Actions to take
- A) Give the parenting blog post again from "Tuesday, November 3, 2015" up to and including "really my thing.", swapping "Scrooge" for "Grinch".
- B) Pick up the parenting blog post where it stops and keep writing it.

BEGIN Page extract

The lack of bobble has spawned another change and one that I SURE AS ALL HECK was not ready for... Amelia has stopped napping. I am trying to hang on to a quiet time at least... clinging to the cliff's edge by my fingernails. But I will win this one. I need a break in the afternoon, I just do. I am a happier, pleasanter mommy if I have had an hour to myself. So we are trying to establish a quiet time. More on that later, maybe. For now, that's all I can really say about it.

The other change that threatened was "the big girl bed". This didn't end up being a permanent thing, thank goodness. But the facts were that we had one "pack-and-play" at Pete's and it was big enough for Victor, and too small for Amelia. So, she was in a big girl bed for the weekend. It didn't go horribly, but it could have been better. I am not looking forward to this transition, which I am sure will come at the most inconvenient time possible. But the second that she starts trying to climb out of her bed, I don't have a choice. (Well, technically yes, I do have a choice, but chaining your children in bed tends to be looked down on.)

And now, after just a few days after one big change in her little life, we are staring down the barrel of potty training. Oh lordy... I don't want to give up diapers... but the facts are these... She has gone on the potty before, therefore, she CAN do it, but mostly she has been taking her diapers off by herself and going commando... Diapers, as I am sure you are aware, are only useful when they are being worn, child! Come on! But I am so torn, because I have asked her so many times, and she flat out doesn't want to sit on the potty, but this diaper-less-without-the-benefits-of-the-potty thing has got to stop. And it starts tomorrow. If she isn't ready, she isn't ready, and I know and I understand that, but we are giving it a go this weekend. Pray for our immortal souls.

Mostly, this post has all been about Amelia, but she isn't the only one growing up. Oh my goodness, you guys, my son's babyhood is on fast forward. When he came home a little over 2 months ago, he was underweight, he only wanted his bottle, would refuse anything offered by spoon that wasn't a paste (and didn't eat much of that) and could barely sit up by himself. He's already gained several pounds, officially putting him on the charts (he was too little to even have a percentile on the growth charts before). Now, he won't have a hearing for anything that he doesn't see on everyone's plate (though he still takes his bottle whenever he can.) Now he can not only sit up by himself, he went straight to belly crawling, to crawling, to pulling himself up on things, to trying to walk and stand independently all in a little over 2 months! People, my son is incredible! I am so proud of him, and so blessed and honored to be his mommy. I just can't even tell you. But he's still such a little baby to me... and that's why this post is titled as it is, even though maybe it should be "Help! My Little Kids are Turning into Big Kids... And I'm not ready for it!"

Tuesday, November 3, 2015

Halloween... or the day everyone eats themselves into a sugar coma

I know that this is coming a bit late (I have an issue with posting things in a timely manner,) but bear with me.

I am more or less the Halloween version of Scrooge. I don't really like the whole eating yourself sick with (individually wrapped) pieces of candy business or the ghoulish, evil looking characters running around... the random acts of vandalism... The closest I'll get to watching a horror movie to get into the festive mood is watching Phantom of the Opera for the umpteenth time... are you getting my drift? Halloween isn't really my thing.

END Page extract
BEGIN Raw data

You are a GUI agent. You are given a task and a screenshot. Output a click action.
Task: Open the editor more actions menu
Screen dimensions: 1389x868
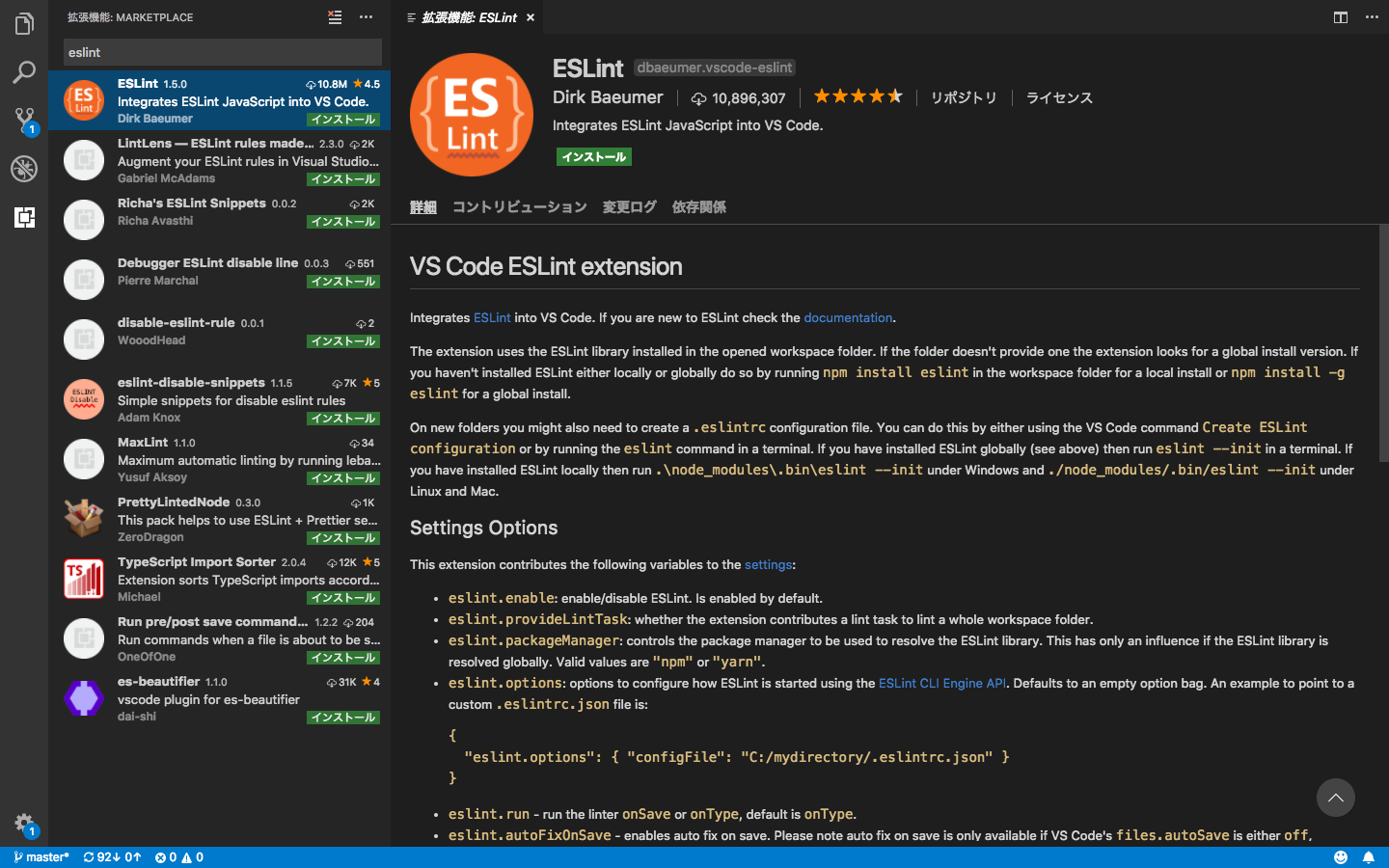pyautogui.click(x=1373, y=17)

END Raw data

Results
- A)
Tuesday, November 3, 2015

Halloween... or the day everyone eats themselves into a sugar coma

I know that this is coming a bit late (I have an issue with posting things in a timely manner,) but bear with me.

I am more or less the Halloween version of Grinch. I don't really like the whole eating yourself sick with (individually wrapped) pieces of candy business or the ghoulish, evil looking characters running around... the random acts of vandalism... The closest I'll get to watching a horror movie to get into the festive mood is watching Phantom of the Opera for the umpteenth time... are you getting my drift? Halloween isn't really my thing.

- B)
I will, however, confess to a soft spot for the dressing up to go trick or treat-ing bit... who didn't like to dress up as a kid? But even then, when I was little, I hardly reserved "dress up" time for Halloween and trick or treating. It was more or less an all the time thing.

So even while I do like the dressing up, I wasn't going to forgo my buying stuff ban for Halloween. But I'll admit, I felt guilty about it. So I tried (rather hopelessly) to come up with some ideas for costumes that didn't involve me buying stuff. I came up with a few, but as most of them required me making something or other and the fact that I didn't start thinking about it until the night we were to to trick or treating... well... it wasn't looking good for Amelia and Bini.

Enter Josie (my mom) to save the day. Unwilling, I assume, to let her grandchildren out in halfhearted attempts at costumes, she sallied forth to The Fancy Unicorn (the best children's consignment shop in our area) and found 2 costumes that exactly fit my kiddos. Bless. So thanks to Josie, my children are saved. And I must say, they had a really fun time. Victor Bini debuted as an adorable little kitty cat, while Amelia was a bit more fierce with a leopard costume.
Amelia in her leopard costume.... She didn't have much patience with the hoodie part with the ears, no matter how adorable it was.

  
 Its always so much easier to get a picture when the subject is sitting still, wouldn't you agree?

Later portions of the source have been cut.